I am doing a systematic literature review on theories for measuring user satisfaction. I have to rate the quality of these theories, and one of the criteria should be the number of participants in the initial validation. So, we assume that each published theory was tested at least once for the initial publication (not always true, but the ones who didn't bother get a zero rating in my evaluation), and the ones who used too little participants get a rating decrease.
I don't have to be very precise in this. I will be rating overall quality on a five-point ordinal scale, and I think it will be sufficient to really have only three ratings of participants, "too little", "enough" and "a whole lot", and adjust the quality rating one step up for "a whole lot" and one step down for "too little".
But there is still the tripping point: when do I set the cutoff point between the three categories?
Note that I am dealing with very large variations in theory and experiment design here, and with generally bad reporting. I cannot create a cutoff based on common metrics for effect size such as Cohen's d, because most of these study don't report such a metric at all.

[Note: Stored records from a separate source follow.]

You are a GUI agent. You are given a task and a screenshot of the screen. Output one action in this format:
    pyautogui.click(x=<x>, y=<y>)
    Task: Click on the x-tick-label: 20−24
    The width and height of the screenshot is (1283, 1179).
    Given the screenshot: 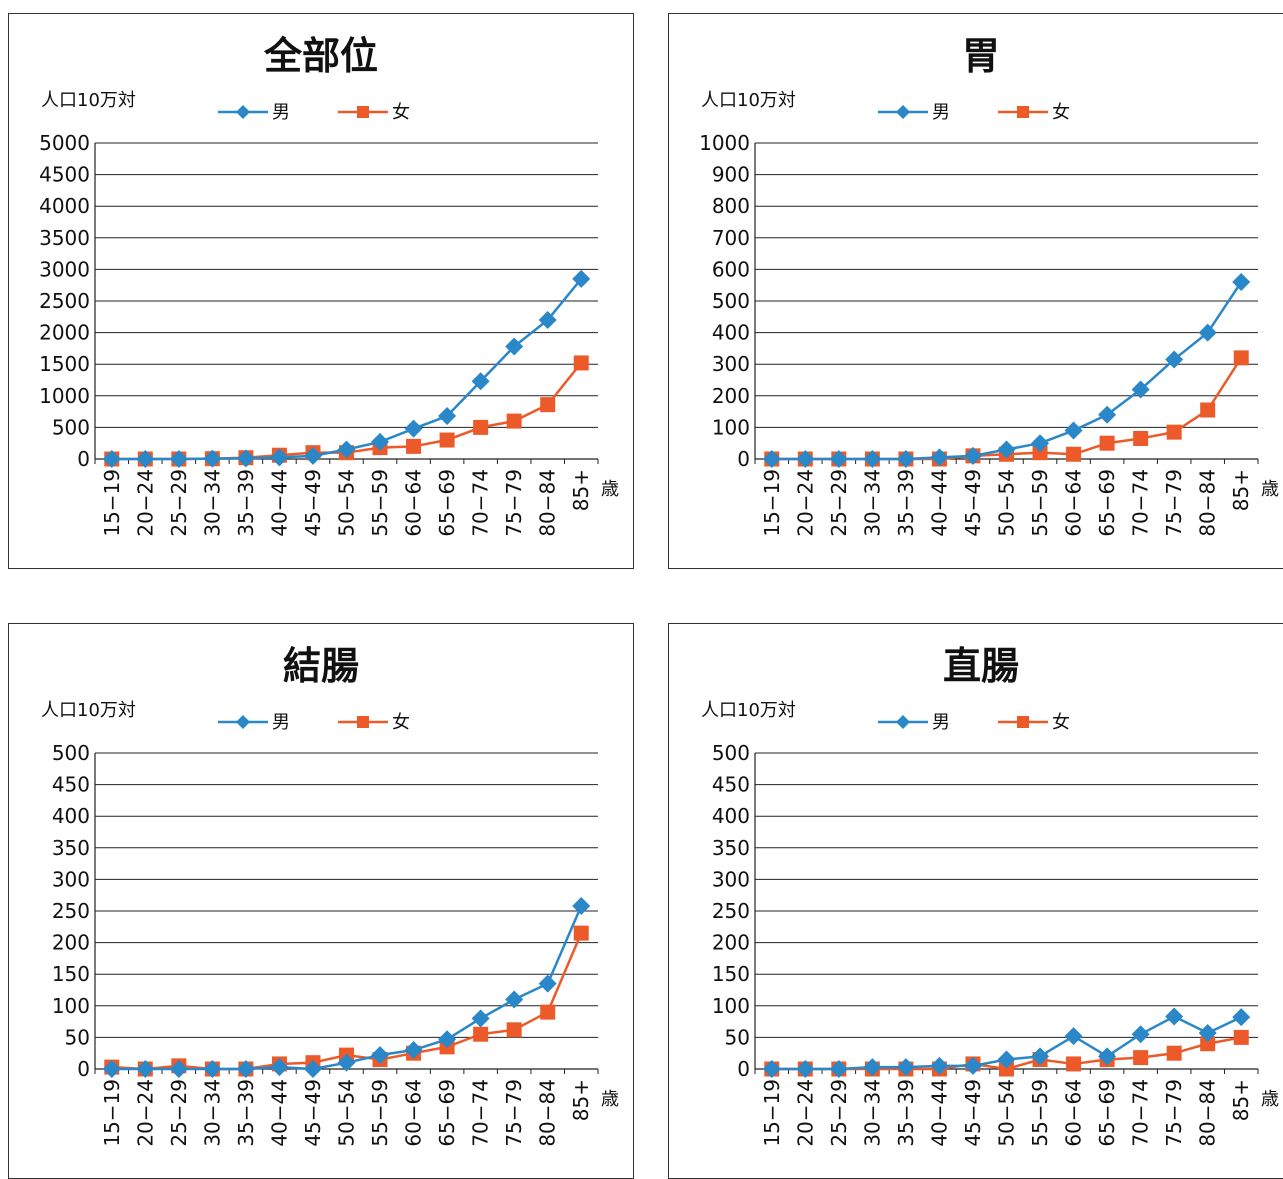 What is the action you would take?
    pyautogui.click(x=145, y=503)
    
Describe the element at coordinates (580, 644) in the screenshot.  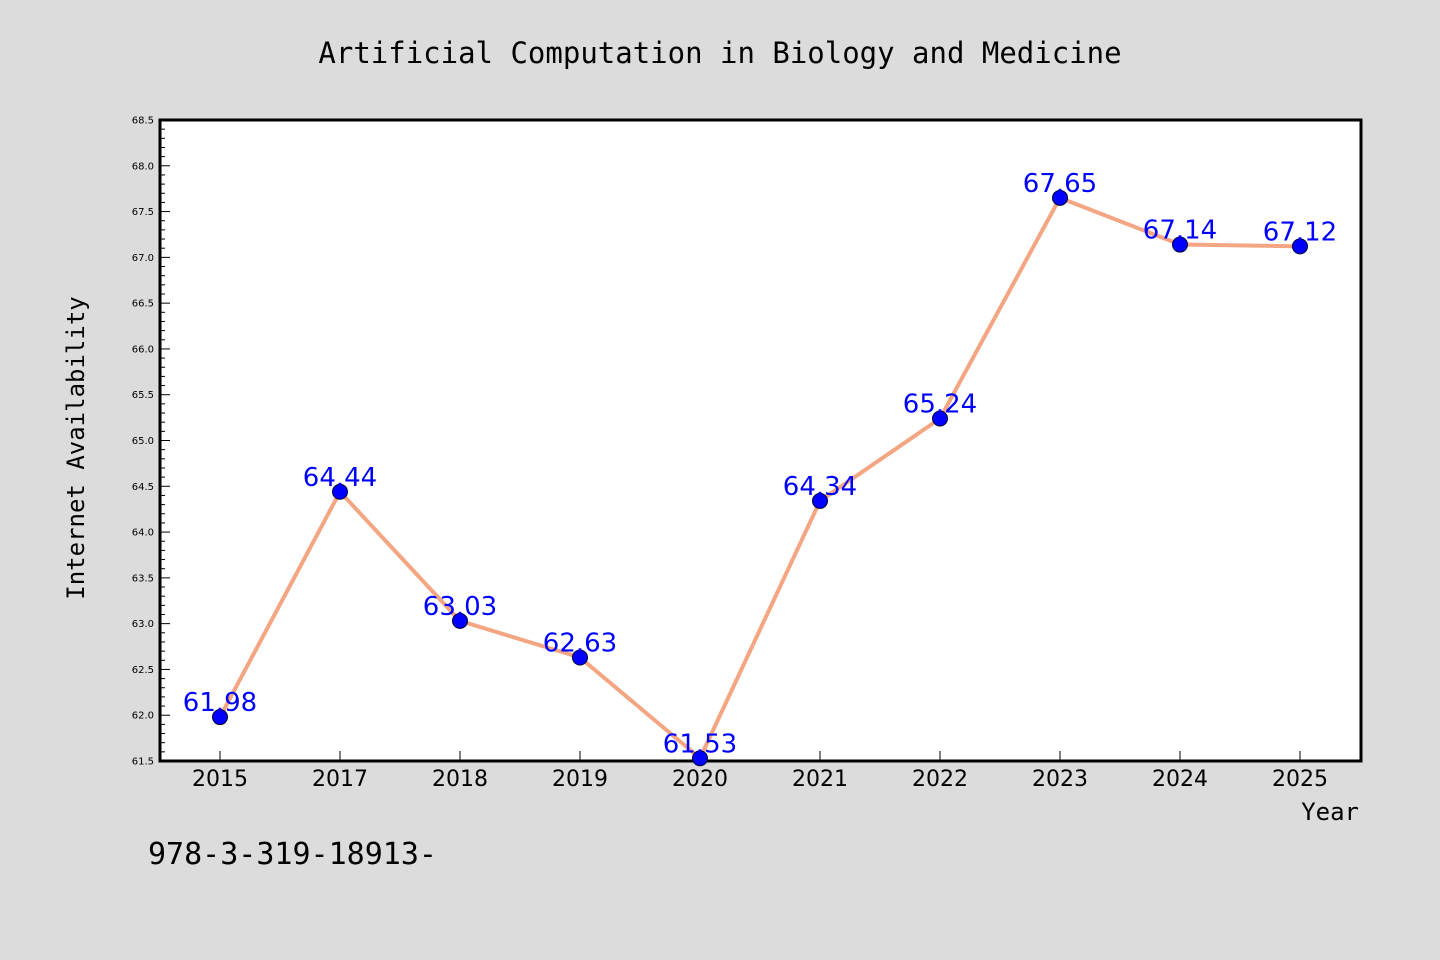
I see `data-label: 62.63` at that location.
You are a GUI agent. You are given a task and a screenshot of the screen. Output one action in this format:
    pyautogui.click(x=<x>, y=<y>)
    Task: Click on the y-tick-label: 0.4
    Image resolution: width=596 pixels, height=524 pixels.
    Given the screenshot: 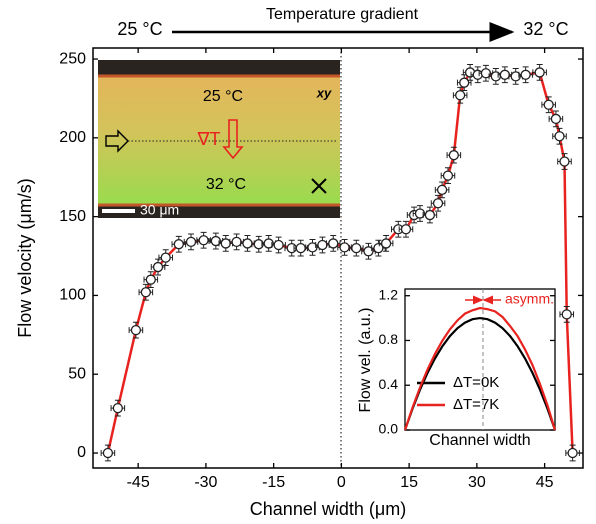 What is the action you would take?
    pyautogui.click(x=389, y=384)
    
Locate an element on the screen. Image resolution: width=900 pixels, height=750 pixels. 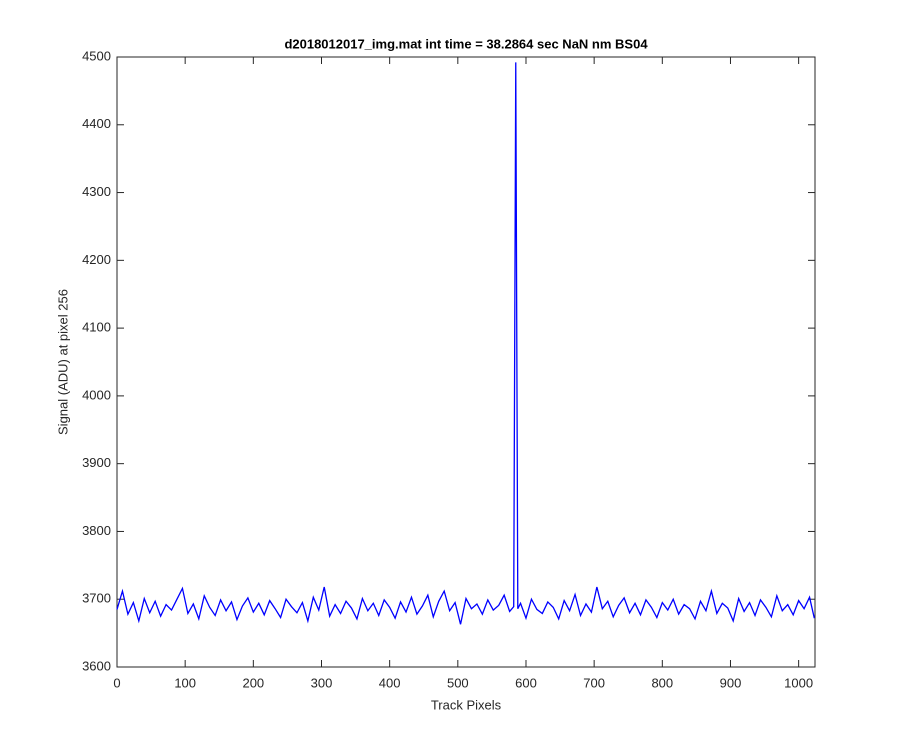
x-tick-label: 700 is located at coordinates (594, 682).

Is there any way to create rough categrization criteria across studies based on just participant number and the complexity of the theory? For the number of variables, I think that dividing the number of participants by the number of variable relations proposed by the theory will be good enough for me. (So, if study A studies the relation of one variable to satisfaction, and study B studies the relation of three variables to satisfaction, study B needs three times as many participants to be considered the same quality). But what do I do from there? I thought of making a relative comparison by using quantiles from the distributions of all studies I find, and call, say, the worst 20% of studies bad and the best 20% good. But I am not sure this will be a good strategy, as I expect a skewed distribution, and software engineering empirical experiments are known to have lower standards than those in other disciplines.
I am aware that I can't do a really good comparison here, as it requires data I don't have. But is there a way of generalizing based on number of participants which is not worse than useless?